[Start of section]

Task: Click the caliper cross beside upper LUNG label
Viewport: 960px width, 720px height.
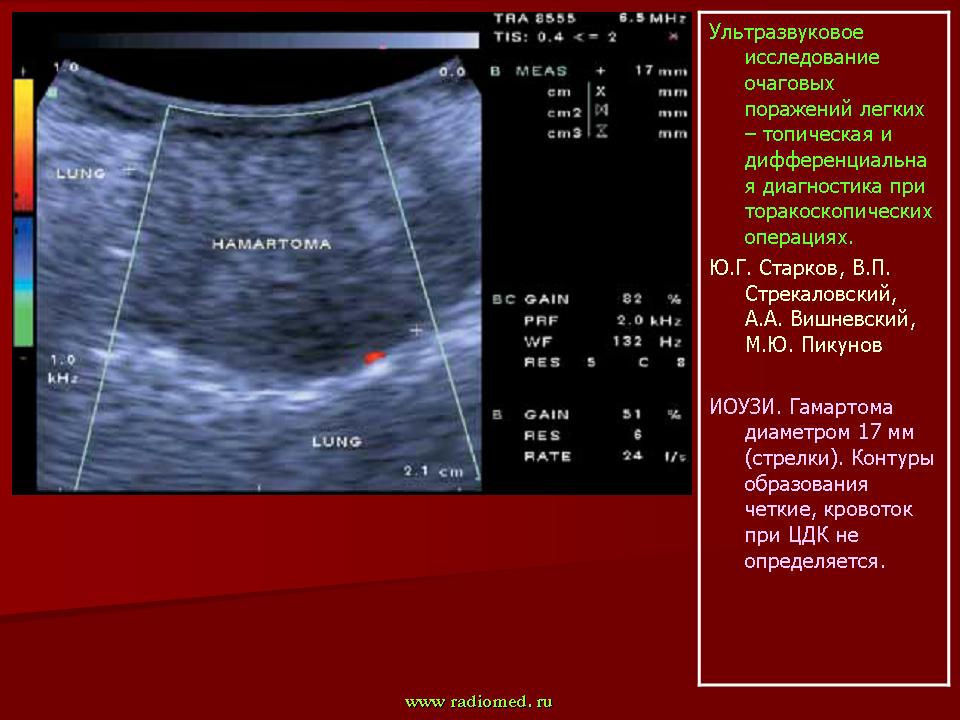Action: pos(128,171)
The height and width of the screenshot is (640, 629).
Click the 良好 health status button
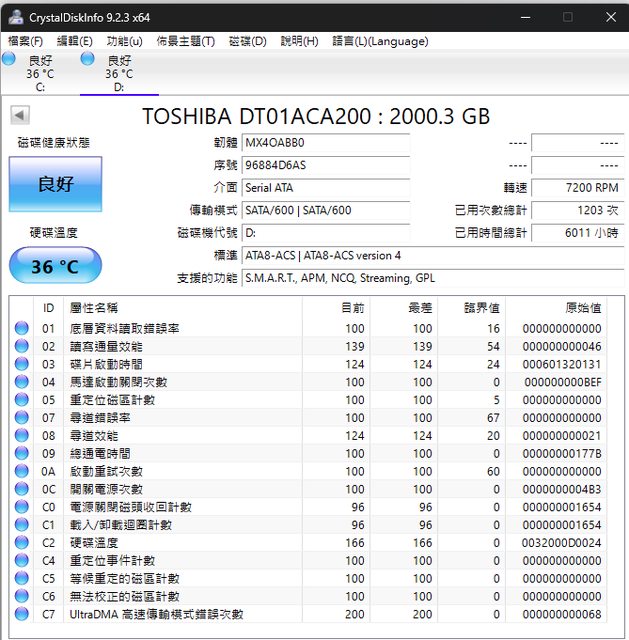click(56, 184)
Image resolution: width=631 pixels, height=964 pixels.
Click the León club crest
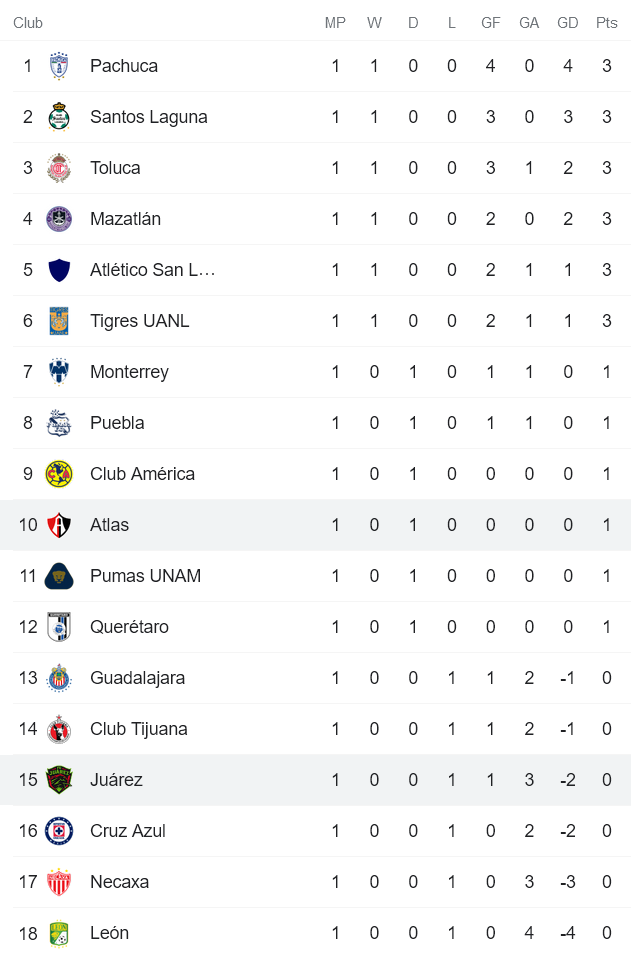[60, 932]
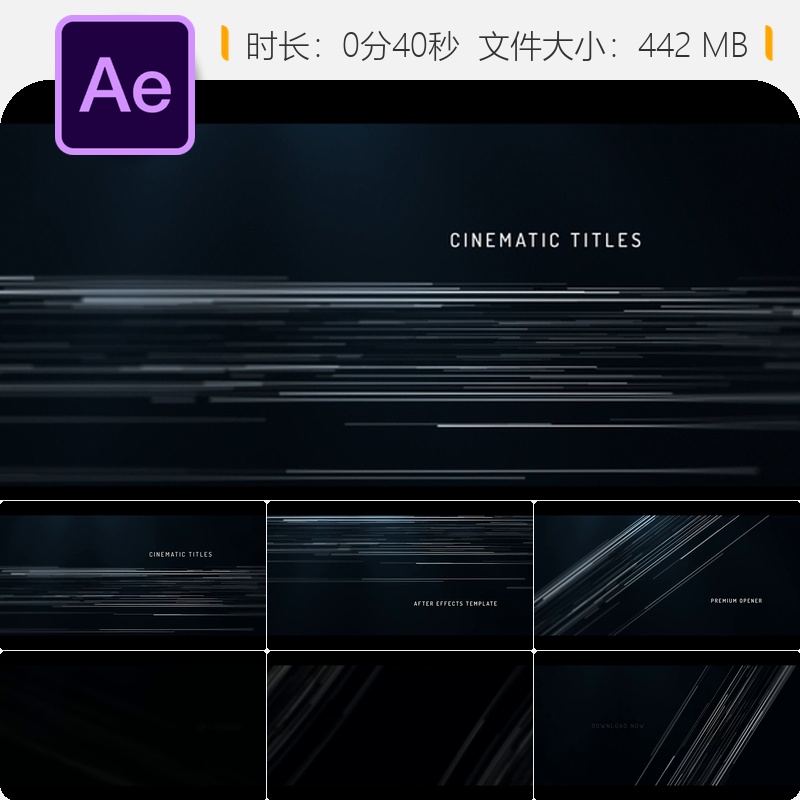
Task: Click the After Effects Ae logo icon
Action: 125,85
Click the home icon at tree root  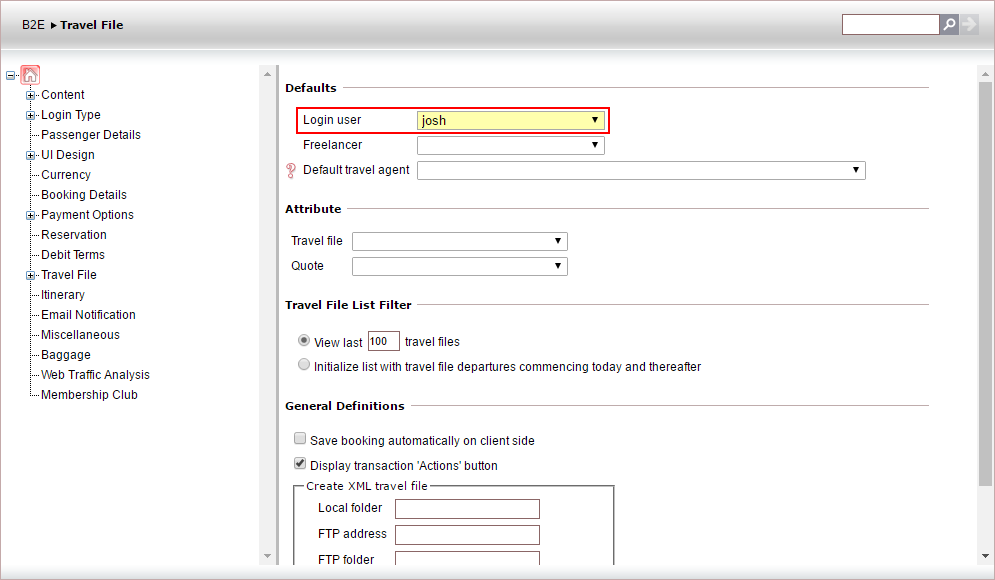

[End of section]

### Work required
Repeat the listing word for word, and skip every picture it contains.

### Response for this exercise
Task: Click the caliper cross beside upper LUNG label
Viewport: 960px width, 720px height.
Action: pos(128,171)
The height and width of the screenshot is (640, 629).
Click the 良好 health status button
click(56, 184)
Image resolution: width=631 pixels, height=964 pixels.
Click the León club crest
[60, 932]
Task: Click the After Effects Ae logo icon
Action: 125,85
Click the home icon at tree root  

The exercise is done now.